Le joueur kényan Oscar Ouma lors du match contre la Grande-Bretagne, le 9 août, à Rio. | Themba Hadebe / AP

Il est 7 heures du matin et le ciel est toujours chargé. La saison des pluies a douché Nairobi et transformé le stade de rugby de Ngong Road en marécage. Au fond du modeste stade, une petite baraque d’où s’échappe une musique pop. C’est là, entre bananiers flamboyants et immeubles décrépis, que s’entraînent les Kenyas7s, les champions du rugby à VII kényan.

Après une courte séance d’haltères, on démarre une petite foulée groupée, baskets colorés dans l’eau. « Tant de choses sont arrivées depuis que vous êtes revenus, encourage l’un des entraîneurs. A l’heure qu’il est, vous êtes tous des héros. » Les Shujaa (« courageux », en swahili) ont rejoint au panthéon kényan les massaïs, les lions et les marathoniens depuis qu’en avril, ils ont remporté le tournoi de Singapour, l’une des dix étapes du circuit World Rugby Sevens Series, face aux Fidji, l’une des meilleures nations du rugby à VII.

« Notre jeu, c’est la liberté »

A l’aéroport international, une foule des grands jours est venue saluer les athlètes que se sont arrachés les politiques de tous bords, à commencer par le président Uhuru Kenyatta. Les Kenyas7s reviennent de loin. En 1998, l’équipe perdait 71-0 contre les mêmes Fidji. En 2005, elle terminait 14e de la Coupe du monde. Que s’est-il passé pour la retrouver en 2016 aux Jeux de Rio où les Shujaa ont eu le privilège de se frotter aux mastodontes néo-zélandais (défaite 28-5) et britanniques (31-7) ? « Nous avons regardé comment s’entraînaient les autres nations et les avons copiés », explique simplement Collins Injera, star et ailier de l’équipe, devenu en mai le meilleur marqueur de l’histoire dans le circuit mondial de rugby à VII avec 235 essais. Résultat : en 2009 et 2013, ils se retrouvent en demi-finales de la coupe du monde.

Le VII a débarqué au Kenya avec les colons britanniques. Dans le bar attenant au stade de Ngong sont accrochées au mur de vieilles photos encadrées des joueurs des premières heures du rugby kényan : tous blancs. Aujourd’hui encore, le logo de la fédération (un lion rouge les pattes en l’air) demeure très britannique. Malgré l’indépendance en 1963, « il a fallu attendre les années 1970 et la création de l’équipe des Mean Machine, entièrement composée de joueurs noirs, pour que le Kenya s’empare de ce sport », raconte William Ngukuna, journaliste au quotidien The Star.

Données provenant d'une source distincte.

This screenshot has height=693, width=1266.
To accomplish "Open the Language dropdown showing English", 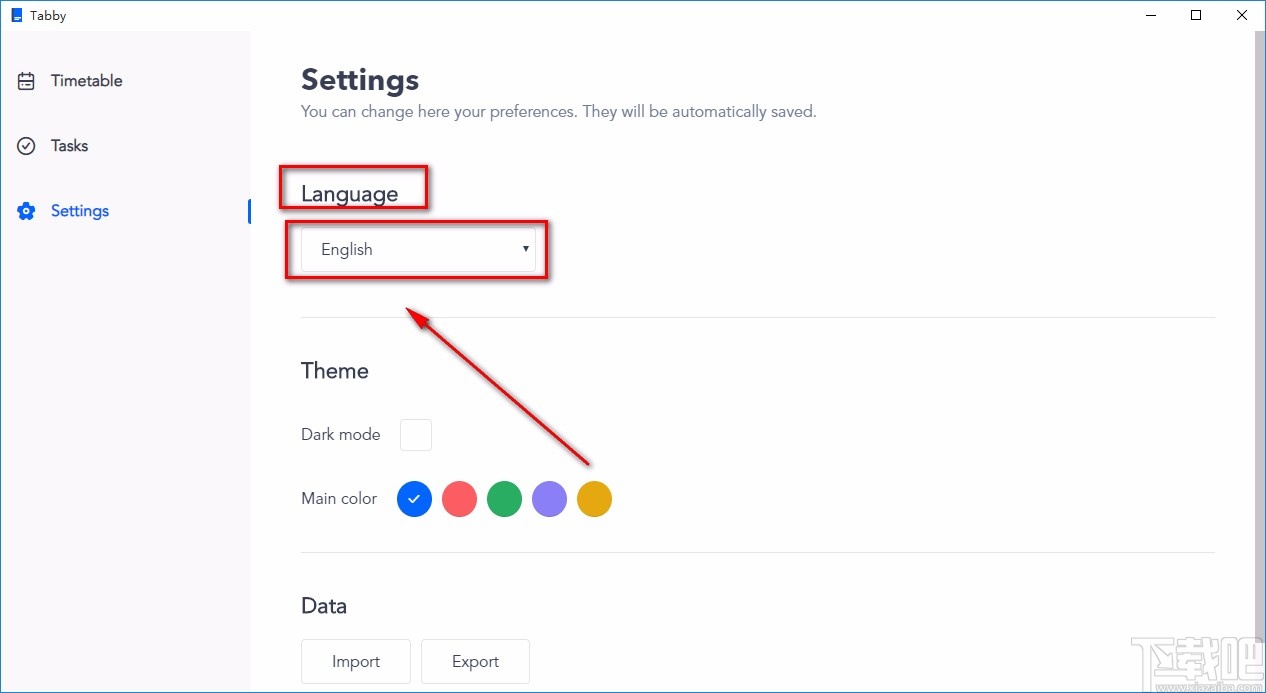I will (x=418, y=250).
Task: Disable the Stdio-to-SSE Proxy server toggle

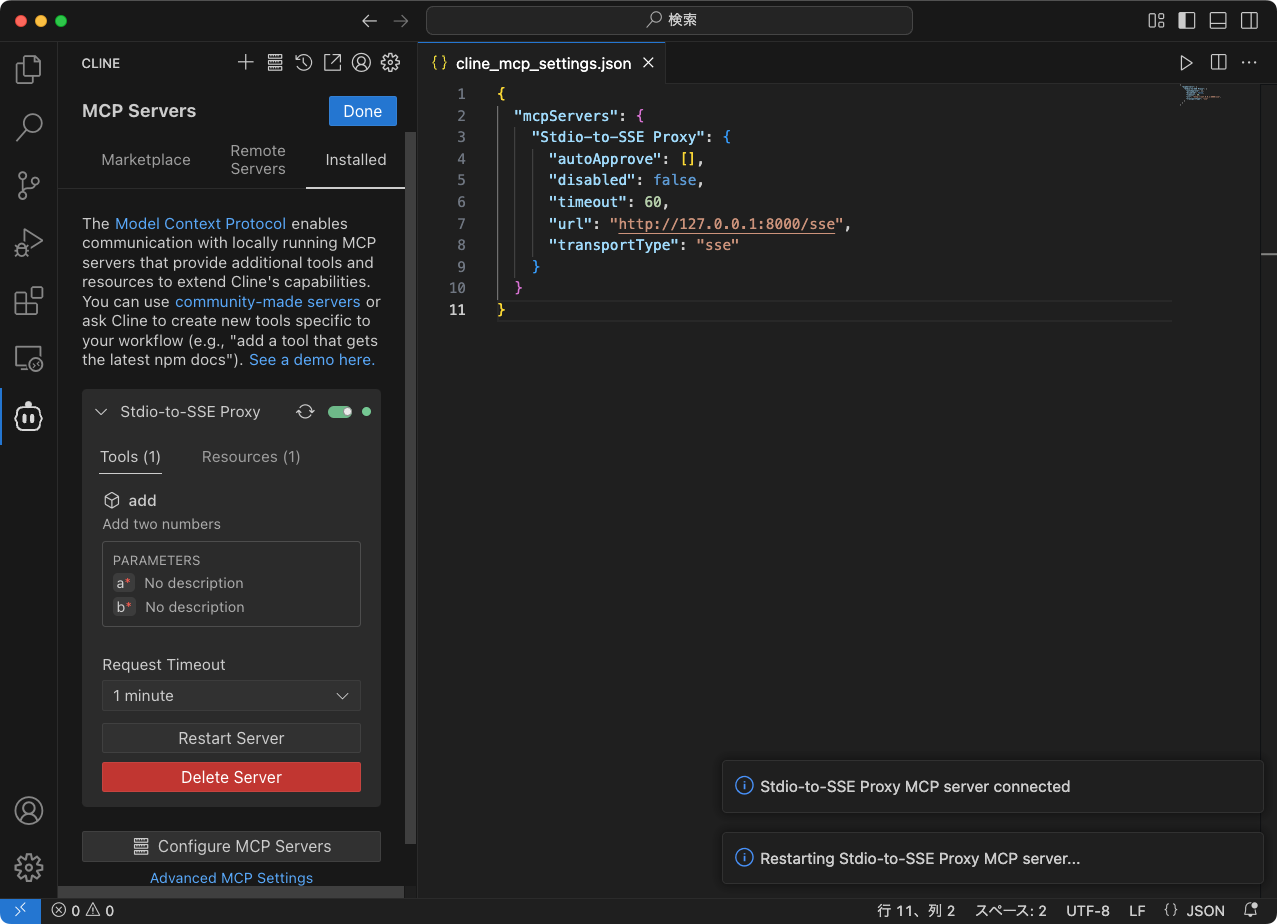Action: tap(341, 411)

L’ailier kényan Collins Injera lors du match contre la Nouvelle-Zélande,le 9 août, à Rio. | Themba Hadebe / AP

Le faible nombre de rugbymen (sur un terrain de même superficie que pour le « XV ») rend le jeu plus rapide, augmente les espaces, favorise les courses solitaires, diminue le nombre de mêlées et les interruptions de partie. Le sport est épuisant : il faut sans cesse courir. Le « VII » est d’ailleurs souvent moqué, comparé à de la course, voire à de l’athlétisme. De l’athlétisme ? Parfait pour le Kenya, champion du monde de fond et de marathon ! « Notre principale qualité, c’est qu’on court vite », opine le capitaine Andrew Amonde. La course, sport national, permet ici de faire la différence, alors que le « XV » est plus physique et considéré comme trop lent par le public kényan. « Le jeu à la kényane, c’est la liberté », poursuit Benjamin Ayimba, l’entraîneur de l’équipe.

« Manque de constance »

Cette liberté a été fatale à Rio, où l’équipe kényanne a perdu ses trois matchs de groupe, dont le dernier (31-7) mercredi contre le Japon. Les Shujaa jouent ce jeudi contre le Brésil pour la 11e place du tournoi olympique. « L’équipe a encore des faiblesses, nuance William Ngukuna. On joue parfois très bien, comme à Singapour, puis extrêmement mal le match suivant. Il y a un manque de constance. On ne sait jamais quelle équipe on va avoir sur le terrain. » Les rugbymen kényans ne seront donc pas les premiers sportifs à rapporter une médaille olympique au pays en dehors de l’athlétisme (68 médailles) et, plus modestement, de la boxe (7).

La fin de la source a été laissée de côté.